Please write back every entry exactly, character for character.

:: INFORMATION SUPPLIED ::

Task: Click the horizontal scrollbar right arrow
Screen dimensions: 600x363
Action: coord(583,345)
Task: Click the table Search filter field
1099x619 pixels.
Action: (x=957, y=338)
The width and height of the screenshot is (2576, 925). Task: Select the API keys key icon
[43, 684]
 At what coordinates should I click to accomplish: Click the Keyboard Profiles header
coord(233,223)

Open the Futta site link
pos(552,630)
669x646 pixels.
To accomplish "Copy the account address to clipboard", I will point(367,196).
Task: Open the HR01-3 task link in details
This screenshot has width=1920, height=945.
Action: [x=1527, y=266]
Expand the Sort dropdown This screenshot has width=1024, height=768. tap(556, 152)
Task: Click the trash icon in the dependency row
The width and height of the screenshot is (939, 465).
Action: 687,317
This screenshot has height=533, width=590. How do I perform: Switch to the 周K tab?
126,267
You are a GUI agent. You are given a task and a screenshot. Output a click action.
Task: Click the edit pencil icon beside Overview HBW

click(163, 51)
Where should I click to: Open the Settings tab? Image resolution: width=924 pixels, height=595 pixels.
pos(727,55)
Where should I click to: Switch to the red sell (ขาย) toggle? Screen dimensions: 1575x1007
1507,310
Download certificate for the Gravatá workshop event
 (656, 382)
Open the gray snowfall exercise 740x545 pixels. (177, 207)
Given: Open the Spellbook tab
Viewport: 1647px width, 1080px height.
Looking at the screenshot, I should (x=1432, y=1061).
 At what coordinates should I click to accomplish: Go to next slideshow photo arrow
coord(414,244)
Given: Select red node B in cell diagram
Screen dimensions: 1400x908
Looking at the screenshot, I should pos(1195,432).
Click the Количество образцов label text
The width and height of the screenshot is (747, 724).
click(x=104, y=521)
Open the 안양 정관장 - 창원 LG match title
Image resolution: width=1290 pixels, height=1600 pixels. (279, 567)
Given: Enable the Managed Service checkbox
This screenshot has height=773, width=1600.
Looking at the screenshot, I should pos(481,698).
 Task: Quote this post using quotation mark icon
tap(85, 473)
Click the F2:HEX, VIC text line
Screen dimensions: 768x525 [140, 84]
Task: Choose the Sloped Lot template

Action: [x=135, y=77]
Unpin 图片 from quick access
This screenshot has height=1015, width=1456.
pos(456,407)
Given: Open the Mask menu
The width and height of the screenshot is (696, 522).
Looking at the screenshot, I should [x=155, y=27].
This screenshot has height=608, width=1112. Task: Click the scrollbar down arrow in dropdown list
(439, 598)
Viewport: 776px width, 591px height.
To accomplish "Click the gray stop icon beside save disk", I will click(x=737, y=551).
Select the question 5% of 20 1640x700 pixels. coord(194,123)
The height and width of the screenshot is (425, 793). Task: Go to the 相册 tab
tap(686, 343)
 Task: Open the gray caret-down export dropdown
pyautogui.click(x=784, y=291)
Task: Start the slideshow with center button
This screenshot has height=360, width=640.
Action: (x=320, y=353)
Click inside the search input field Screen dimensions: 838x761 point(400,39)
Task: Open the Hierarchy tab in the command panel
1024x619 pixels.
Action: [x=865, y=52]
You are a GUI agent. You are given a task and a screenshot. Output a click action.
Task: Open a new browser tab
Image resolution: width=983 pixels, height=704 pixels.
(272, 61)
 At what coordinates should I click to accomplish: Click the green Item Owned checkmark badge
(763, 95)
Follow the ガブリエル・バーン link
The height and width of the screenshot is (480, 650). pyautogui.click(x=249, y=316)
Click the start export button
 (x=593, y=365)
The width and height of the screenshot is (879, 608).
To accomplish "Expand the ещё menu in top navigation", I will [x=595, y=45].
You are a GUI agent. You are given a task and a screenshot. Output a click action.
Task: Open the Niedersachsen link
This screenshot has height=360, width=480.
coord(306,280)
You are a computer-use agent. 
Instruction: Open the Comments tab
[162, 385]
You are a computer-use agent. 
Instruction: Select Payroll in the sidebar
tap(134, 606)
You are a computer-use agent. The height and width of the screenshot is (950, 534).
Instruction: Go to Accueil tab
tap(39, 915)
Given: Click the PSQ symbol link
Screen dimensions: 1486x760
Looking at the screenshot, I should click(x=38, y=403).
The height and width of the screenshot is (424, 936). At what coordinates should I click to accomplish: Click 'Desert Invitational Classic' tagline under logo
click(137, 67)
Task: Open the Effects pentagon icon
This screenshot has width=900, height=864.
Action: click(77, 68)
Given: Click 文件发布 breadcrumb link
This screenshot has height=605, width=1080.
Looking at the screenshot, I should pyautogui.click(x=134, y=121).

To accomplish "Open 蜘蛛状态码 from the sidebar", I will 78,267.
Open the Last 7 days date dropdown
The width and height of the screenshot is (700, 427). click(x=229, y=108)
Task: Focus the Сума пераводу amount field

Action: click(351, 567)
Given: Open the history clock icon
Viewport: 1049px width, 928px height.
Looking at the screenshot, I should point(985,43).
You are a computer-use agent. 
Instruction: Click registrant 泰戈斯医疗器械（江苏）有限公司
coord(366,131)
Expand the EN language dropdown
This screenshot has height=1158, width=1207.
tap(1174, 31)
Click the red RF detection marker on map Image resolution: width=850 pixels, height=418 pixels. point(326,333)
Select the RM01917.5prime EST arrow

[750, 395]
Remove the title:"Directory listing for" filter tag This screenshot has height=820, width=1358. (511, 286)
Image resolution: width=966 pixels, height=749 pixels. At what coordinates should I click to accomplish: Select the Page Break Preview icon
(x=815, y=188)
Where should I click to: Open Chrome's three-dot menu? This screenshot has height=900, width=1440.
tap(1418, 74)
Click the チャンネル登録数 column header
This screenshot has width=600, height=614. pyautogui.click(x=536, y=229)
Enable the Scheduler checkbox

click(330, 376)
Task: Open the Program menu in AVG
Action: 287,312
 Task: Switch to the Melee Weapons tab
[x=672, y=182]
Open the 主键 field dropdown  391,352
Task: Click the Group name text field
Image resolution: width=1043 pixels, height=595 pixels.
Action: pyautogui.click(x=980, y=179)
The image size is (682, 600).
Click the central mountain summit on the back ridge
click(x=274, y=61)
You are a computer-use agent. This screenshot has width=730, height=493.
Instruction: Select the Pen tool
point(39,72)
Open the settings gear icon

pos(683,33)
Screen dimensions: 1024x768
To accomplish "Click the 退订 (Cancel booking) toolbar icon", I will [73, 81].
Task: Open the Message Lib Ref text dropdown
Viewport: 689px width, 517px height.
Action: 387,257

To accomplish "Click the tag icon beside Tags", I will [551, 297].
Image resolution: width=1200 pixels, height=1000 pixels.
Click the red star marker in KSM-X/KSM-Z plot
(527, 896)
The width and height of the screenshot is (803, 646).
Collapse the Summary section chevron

:::

RESPONSE BOX:
Task: Click the horizontal scrollbar right arrow
Screen dimensions: 600x363
Action: coord(583,345)
Task: Click the table Search filter field
1099x619 pixels.
Action: (x=957, y=338)
The width and height of the screenshot is (2576, 925). Task: Select the API keys key icon
[43, 684]
 At what coordinates should I click to accomplish: Click the Keyboard Profiles header
coord(233,223)

Open the Futta site link
pos(552,630)
669x646 pixels.
To accomplish "Copy the account address to clipboard", I will point(367,196).
Task: Open the HR01-3 task link in details
This screenshot has width=1920, height=945.
Action: [x=1527, y=266]
Expand the Sort dropdown This screenshot has width=1024, height=768. tap(556, 152)
Task: Click the trash icon in the dependency row
The width and height of the screenshot is (939, 465).
Action: 687,317
This screenshot has height=533, width=590. How do I perform: Switch to the 周K tab?
126,267
You are a GUI agent. You are given a task and a screenshot. Output a click action.
Task: Click the edit pencil icon beside Overview HBW

click(163, 51)
Where should I click to: Open the Settings tab? Image resolution: width=924 pixels, height=595 pixels.
pos(727,55)
Where should I click to: Switch to the red sell (ขาย) toggle? Screen dimensions: 1575x1007
1507,310
Download certificate for the Gravatá workshop event
 (656, 382)
Open the gray snowfall exercise 740x545 pixels. (177, 207)
Given: Open the Spellbook tab
Viewport: 1647px width, 1080px height.
Looking at the screenshot, I should (x=1432, y=1061).
 At what coordinates should I click to accomplish: Go to next slideshow photo arrow
coord(414,244)
Given: Select red node B in cell diagram
Screen dimensions: 1400x908
Looking at the screenshot, I should pos(1195,432).
Click the Количество образцов label text
The width and height of the screenshot is (747, 724).
click(x=104, y=521)
Open the 안양 정관장 - 창원 LG match title
Image resolution: width=1290 pixels, height=1600 pixels. (279, 567)
Given: Enable the Managed Service checkbox
This screenshot has height=773, width=1600.
Looking at the screenshot, I should pos(481,698).
 Task: Quote this post using quotation mark icon
tap(85, 473)
Click the F2:HEX, VIC text line
Screen dimensions: 768x525 [140, 84]
Task: Choose the Sloped Lot template

Action: [x=135, y=77]
Unpin 图片 from quick access
This screenshot has height=1015, width=1456.
pos(456,407)
Given: Open the Mask menu
The width and height of the screenshot is (696, 522).
Looking at the screenshot, I should [x=155, y=27].
This screenshot has height=608, width=1112. Task: Click the scrollbar down arrow in dropdown list
(439, 598)
Viewport: 776px width, 591px height.
To accomplish "Click the gray stop icon beside save disk", I will click(x=737, y=551).
Select the question 5% of 20 1640x700 pixels. coord(194,123)
The height and width of the screenshot is (425, 793). Task: Go to the 相册 tab
tap(686, 343)
 Task: Open the gray caret-down export dropdown
pyautogui.click(x=784, y=291)
Task: Start the slideshow with center button
This screenshot has height=360, width=640.
Action: (x=320, y=353)
Click inside the search input field Screen dimensions: 838x761 point(400,39)
Task: Open the Hierarchy tab in the command panel
1024x619 pixels.
Action: [x=865, y=52]
You are a GUI agent. You are given a task and a screenshot. Output a click action.
Task: Open a new browser tab
Image resolution: width=983 pixels, height=704 pixels.
(272, 61)
 At what coordinates should I click to accomplish: Click the green Item Owned checkmark badge
(763, 95)
Follow the ガブリエル・バーン link
The height and width of the screenshot is (480, 650). pyautogui.click(x=249, y=316)
Click the start export button
 (x=593, y=365)
The width and height of the screenshot is (879, 608).
To accomplish "Expand the ещё menu in top navigation", I will [x=595, y=45].
You are a GUI agent. You are given a task and a screenshot. Output a click action.
Task: Open the Niedersachsen link
This screenshot has height=360, width=480.
coord(306,280)
You are a computer-use agent. 
Instruction: Open the Comments tab
[162, 385]
You are a computer-use agent. 
Instruction: Select Payroll in the sidebar
tap(134, 606)
You are a computer-use agent. The height and width of the screenshot is (950, 534).
Instruction: Go to Accueil tab
tap(39, 915)
Given: Click the PSQ symbol link
Screen dimensions: 1486x760
Looking at the screenshot, I should click(x=38, y=403).
The height and width of the screenshot is (424, 936). At what coordinates should I click to accomplish: Click 'Desert Invitational Classic' tagline under logo
click(137, 67)
Task: Open the Effects pentagon icon
This screenshot has width=900, height=864.
Action: click(77, 68)
Given: Click 文件发布 breadcrumb link
This screenshot has height=605, width=1080.
Looking at the screenshot, I should pyautogui.click(x=134, y=121).

To accomplish "Open 蜘蛛状态码 from the sidebar", I will 78,267.
Open the Last 7 days date dropdown
The width and height of the screenshot is (700, 427). click(x=229, y=108)
Task: Focus the Сума пераводу amount field

Action: click(351, 567)
Given: Open the history clock icon
Viewport: 1049px width, 928px height.
Looking at the screenshot, I should point(985,43).
You are a computer-use agent. 
Instruction: Click registrant 泰戈斯医疗器械（江苏）有限公司
coord(366,131)
Expand the EN language dropdown
This screenshot has height=1158, width=1207.
tap(1174, 31)
Click the red RF detection marker on map Image resolution: width=850 pixels, height=418 pixels. point(326,333)
Select the RM01917.5prime EST arrow

[750, 395]
Remove the title:"Directory listing for" filter tag This screenshot has height=820, width=1358. (511, 286)
Image resolution: width=966 pixels, height=749 pixels. At what coordinates should I click to accomplish: Select the Page Break Preview icon
(x=815, y=188)
Where should I click to: Open Chrome's three-dot menu? This screenshot has height=900, width=1440.
tap(1418, 74)
Click the チャンネル登録数 column header
This screenshot has width=600, height=614. pyautogui.click(x=536, y=229)
Enable the Scheduler checkbox

click(330, 376)
Task: Open the Program menu in AVG
Action: 287,312
 Task: Switch to the Melee Weapons tab
[x=672, y=182]
Open the 主键 field dropdown  391,352
Task: Click the Group name text field
Image resolution: width=1043 pixels, height=595 pixels.
Action: pyautogui.click(x=980, y=179)
The image size is (682, 600).
Click the central mountain summit on the back ridge
click(x=274, y=61)
You are a computer-use agent. This screenshot has width=730, height=493.
Instruction: Select the Pen tool
point(39,72)
Open the settings gear icon

pos(683,33)
Screen dimensions: 1024x768
To accomplish "Click the 退订 (Cancel booking) toolbar icon", I will [73, 81].
Task: Open the Message Lib Ref text dropdown
Viewport: 689px width, 517px height.
Action: 387,257

To accomplish "Click the tag icon beside Tags", I will [551, 297].
Image resolution: width=1200 pixels, height=1000 pixels.
Click the red star marker in KSM-X/KSM-Z plot
(527, 896)
The width and height of the screenshot is (803, 646).
Collapse the Summary section chevron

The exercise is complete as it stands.